*** Opening of STORED DATA ***
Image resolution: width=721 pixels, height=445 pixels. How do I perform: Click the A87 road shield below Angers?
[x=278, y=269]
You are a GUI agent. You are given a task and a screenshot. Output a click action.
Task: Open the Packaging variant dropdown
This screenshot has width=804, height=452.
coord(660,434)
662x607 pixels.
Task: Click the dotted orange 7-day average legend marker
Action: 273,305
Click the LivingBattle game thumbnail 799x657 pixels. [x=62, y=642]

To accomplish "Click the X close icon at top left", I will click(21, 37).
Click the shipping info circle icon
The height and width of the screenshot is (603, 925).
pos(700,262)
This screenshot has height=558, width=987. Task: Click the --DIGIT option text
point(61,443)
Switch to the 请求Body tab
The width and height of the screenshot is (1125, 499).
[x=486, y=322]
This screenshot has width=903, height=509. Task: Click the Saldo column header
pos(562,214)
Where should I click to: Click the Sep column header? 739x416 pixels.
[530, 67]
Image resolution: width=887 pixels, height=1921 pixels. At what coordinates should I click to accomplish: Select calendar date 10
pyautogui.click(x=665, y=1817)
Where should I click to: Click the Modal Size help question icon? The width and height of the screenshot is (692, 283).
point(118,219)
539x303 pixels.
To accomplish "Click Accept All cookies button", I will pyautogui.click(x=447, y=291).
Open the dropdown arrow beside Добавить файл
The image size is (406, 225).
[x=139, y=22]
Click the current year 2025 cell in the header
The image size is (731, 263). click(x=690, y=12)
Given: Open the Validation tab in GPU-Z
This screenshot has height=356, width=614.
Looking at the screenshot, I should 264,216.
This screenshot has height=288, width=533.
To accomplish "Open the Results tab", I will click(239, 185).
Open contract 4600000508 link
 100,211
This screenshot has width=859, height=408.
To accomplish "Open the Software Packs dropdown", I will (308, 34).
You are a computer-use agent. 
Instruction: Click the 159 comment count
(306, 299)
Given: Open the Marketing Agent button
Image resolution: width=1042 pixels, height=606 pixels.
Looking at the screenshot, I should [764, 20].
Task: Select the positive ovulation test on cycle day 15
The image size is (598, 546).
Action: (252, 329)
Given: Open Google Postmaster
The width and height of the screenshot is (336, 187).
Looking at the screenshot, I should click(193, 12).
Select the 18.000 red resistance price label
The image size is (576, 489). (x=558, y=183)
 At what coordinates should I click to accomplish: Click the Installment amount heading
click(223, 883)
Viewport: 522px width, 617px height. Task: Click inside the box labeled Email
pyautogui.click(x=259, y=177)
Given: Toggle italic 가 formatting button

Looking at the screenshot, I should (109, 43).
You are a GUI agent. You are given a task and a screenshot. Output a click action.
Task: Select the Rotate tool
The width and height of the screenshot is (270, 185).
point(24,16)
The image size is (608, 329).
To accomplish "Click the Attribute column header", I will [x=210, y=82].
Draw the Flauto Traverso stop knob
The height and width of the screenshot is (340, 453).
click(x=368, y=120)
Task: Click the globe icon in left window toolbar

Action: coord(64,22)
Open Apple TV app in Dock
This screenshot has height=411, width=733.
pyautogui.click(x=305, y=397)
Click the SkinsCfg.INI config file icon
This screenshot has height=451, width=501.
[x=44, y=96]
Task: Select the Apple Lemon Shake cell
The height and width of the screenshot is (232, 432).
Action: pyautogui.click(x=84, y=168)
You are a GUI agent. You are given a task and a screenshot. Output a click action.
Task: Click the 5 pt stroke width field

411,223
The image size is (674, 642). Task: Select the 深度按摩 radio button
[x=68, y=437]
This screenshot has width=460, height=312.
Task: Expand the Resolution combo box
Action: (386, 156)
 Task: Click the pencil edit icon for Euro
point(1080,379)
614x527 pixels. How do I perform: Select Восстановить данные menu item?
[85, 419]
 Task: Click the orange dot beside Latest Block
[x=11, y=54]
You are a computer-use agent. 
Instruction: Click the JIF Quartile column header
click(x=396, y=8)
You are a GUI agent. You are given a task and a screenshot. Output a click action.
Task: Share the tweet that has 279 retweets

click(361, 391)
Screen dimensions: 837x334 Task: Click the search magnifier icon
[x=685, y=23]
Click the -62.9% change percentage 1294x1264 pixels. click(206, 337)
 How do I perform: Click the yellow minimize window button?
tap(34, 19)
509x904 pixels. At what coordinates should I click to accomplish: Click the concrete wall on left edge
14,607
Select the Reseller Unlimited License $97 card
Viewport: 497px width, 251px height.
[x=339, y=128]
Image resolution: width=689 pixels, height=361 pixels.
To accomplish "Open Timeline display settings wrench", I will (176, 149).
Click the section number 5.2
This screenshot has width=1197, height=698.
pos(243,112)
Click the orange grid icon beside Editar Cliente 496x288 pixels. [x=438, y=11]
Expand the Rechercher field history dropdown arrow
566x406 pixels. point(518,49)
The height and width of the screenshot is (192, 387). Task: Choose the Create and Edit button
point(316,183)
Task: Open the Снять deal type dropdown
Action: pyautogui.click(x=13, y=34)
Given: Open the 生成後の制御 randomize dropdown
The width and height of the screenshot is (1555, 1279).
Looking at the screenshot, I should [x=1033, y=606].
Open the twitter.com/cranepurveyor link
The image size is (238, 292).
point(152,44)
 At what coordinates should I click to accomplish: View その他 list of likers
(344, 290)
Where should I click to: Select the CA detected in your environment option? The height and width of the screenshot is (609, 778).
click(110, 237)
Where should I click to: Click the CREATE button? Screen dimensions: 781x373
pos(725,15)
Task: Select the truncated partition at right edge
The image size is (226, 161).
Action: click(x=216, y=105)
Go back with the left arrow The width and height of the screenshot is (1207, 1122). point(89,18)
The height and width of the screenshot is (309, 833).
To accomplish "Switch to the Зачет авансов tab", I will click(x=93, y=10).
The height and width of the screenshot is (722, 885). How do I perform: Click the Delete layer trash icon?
*** Close of STORED DATA ***
WHAT TO DO: Output the entire listing above, character for character.

OUTPUT BELOW:
Image resolution: width=721 pixels, height=445 pixels. How do I perform: Click the A87 road shield below Angers?
[x=278, y=269]
You are a GUI agent. You are given a task and a screenshot. Output a click action.
Task: Open the Packaging variant dropdown
This screenshot has width=804, height=452.
coord(660,434)
662x607 pixels.
Task: Click the dotted orange 7-day average legend marker
Action: 273,305
Click the LivingBattle game thumbnail 799x657 pixels. [x=62, y=642]

To accomplish "Click the X close icon at top left", I will click(21, 37).
Click the shipping info circle icon
The height and width of the screenshot is (603, 925).
pos(700,262)
This screenshot has height=558, width=987. Task: Click the --DIGIT option text
point(61,443)
Switch to the 请求Body tab
The width and height of the screenshot is (1125, 499).
[x=486, y=322]
This screenshot has width=903, height=509. Task: Click the Saldo column header
pos(562,214)
Where should I click to: Click the Sep column header? 739x416 pixels.
[530, 67]
Image resolution: width=887 pixels, height=1921 pixels. At what coordinates should I click to accomplish: Select calendar date 10
pyautogui.click(x=665, y=1817)
Where should I click to: Click the Modal Size help question icon? The width and height of the screenshot is (692, 283).
point(118,219)
539x303 pixels.
To accomplish "Click Accept All cookies button", I will pyautogui.click(x=447, y=291).
Open the dropdown arrow beside Добавить файл
The image size is (406, 225).
[x=139, y=22]
Click the current year 2025 cell in the header
The image size is (731, 263). click(x=690, y=12)
Given: Open the Validation tab in GPU-Z
This screenshot has height=356, width=614.
Looking at the screenshot, I should 264,216.
This screenshot has height=288, width=533.
To accomplish "Open the Results tab", I will click(239, 185).
Open contract 4600000508 link
 100,211
This screenshot has width=859, height=408.
To accomplish "Open the Software Packs dropdown", I will (308, 34).
You are a computer-use agent. 
Instruction: Click the 159 comment count
(306, 299)
Given: Open the Marketing Agent button
Image resolution: width=1042 pixels, height=606 pixels.
Looking at the screenshot, I should [764, 20].
Task: Select the positive ovulation test on cycle day 15
The image size is (598, 546).
Action: (252, 329)
Given: Open Google Postmaster
The width and height of the screenshot is (336, 187).
Looking at the screenshot, I should click(193, 12).
Select the 18.000 red resistance price label
The image size is (576, 489). (x=558, y=183)
 At what coordinates should I click to accomplish: Click the Installment amount heading
click(223, 883)
Viewport: 522px width, 617px height. Task: Click inside the box labeled Email
pyautogui.click(x=259, y=177)
Given: Toggle italic 가 formatting button

Looking at the screenshot, I should (109, 43).
You are a GUI agent. You are given a task and a screenshot. Output a click action.
Task: Select the Rotate tool
The width and height of the screenshot is (270, 185).
point(24,16)
The image size is (608, 329).
To accomplish "Click the Attribute column header", I will [x=210, y=82].
Draw the Flauto Traverso stop knob
The height and width of the screenshot is (340, 453).
click(x=368, y=120)
Task: Click the globe icon in left window toolbar

Action: coord(64,22)
Open Apple TV app in Dock
This screenshot has height=411, width=733.
pyautogui.click(x=305, y=397)
Click the SkinsCfg.INI config file icon
This screenshot has height=451, width=501.
[x=44, y=96]
Task: Select the Apple Lemon Shake cell
The height and width of the screenshot is (232, 432).
Action: pyautogui.click(x=84, y=168)
You are a GUI agent. You are given a task and a screenshot. Output a click action.
Task: Click the 5 pt stroke width field

411,223
The image size is (674, 642). Task: Select the 深度按摩 radio button
[x=68, y=437]
This screenshot has width=460, height=312.
Task: Expand the Resolution combo box
Action: (386, 156)
 Task: Click the pencil edit icon for Euro
point(1080,379)
614x527 pixels. How do I perform: Select Восстановить данные menu item?
[85, 419]
 Task: Click the orange dot beside Latest Block
[x=11, y=54]
You are a computer-use agent. 
Instruction: Click the JIF Quartile column header
click(x=396, y=8)
You are a GUI agent. You are given a task and a screenshot. Output a click action.
Task: Share the tweet that has 279 retweets

click(361, 391)
Screen dimensions: 837x334 Task: Click the search magnifier icon
[x=685, y=23]
Click the -62.9% change percentage 1294x1264 pixels. click(206, 337)
 How do I perform: Click the yellow minimize window button?
tap(34, 19)
509x904 pixels. At what coordinates should I click to accomplish: Click the concrete wall on left edge
14,607
Select the Reseller Unlimited License $97 card
Viewport: 497px width, 251px height.
[x=339, y=128]
Image resolution: width=689 pixels, height=361 pixels.
To accomplish "Open Timeline display settings wrench", I will (176, 149).
Click the section number 5.2
This screenshot has width=1197, height=698.
pos(243,112)
Click the orange grid icon beside Editar Cliente 496x288 pixels. [x=438, y=11]
Expand the Rechercher field history dropdown arrow
566x406 pixels. point(518,49)
The height and width of the screenshot is (192, 387). Task: Choose the Create and Edit button
point(316,183)
Task: Open the Снять deal type dropdown
Action: pyautogui.click(x=13, y=34)
Given: Open the 生成後の制御 randomize dropdown
The width and height of the screenshot is (1555, 1279).
Looking at the screenshot, I should [x=1033, y=606].
Open the twitter.com/cranepurveyor link
The image size is (238, 292).
point(152,44)
 At what coordinates should I click to accomplish: View その他 list of likers
(344, 290)
Where should I click to: Select the CA detected in your environment option? The height and width of the screenshot is (609, 778).
click(110, 237)
Where should I click to: Click the CREATE button? Screen dimensions: 781x373
pos(725,15)
Task: Select the truncated partition at right edge
The image size is (226, 161).
Action: click(x=216, y=105)
Go back with the left arrow The width and height of the screenshot is (1207, 1122). point(89,18)
The height and width of the screenshot is (309, 833).
To accomplish "Switch to the Зачет авансов tab", I will click(x=93, y=10).
The height and width of the screenshot is (722, 885). How do I perform: Click the Delete layer trash icon?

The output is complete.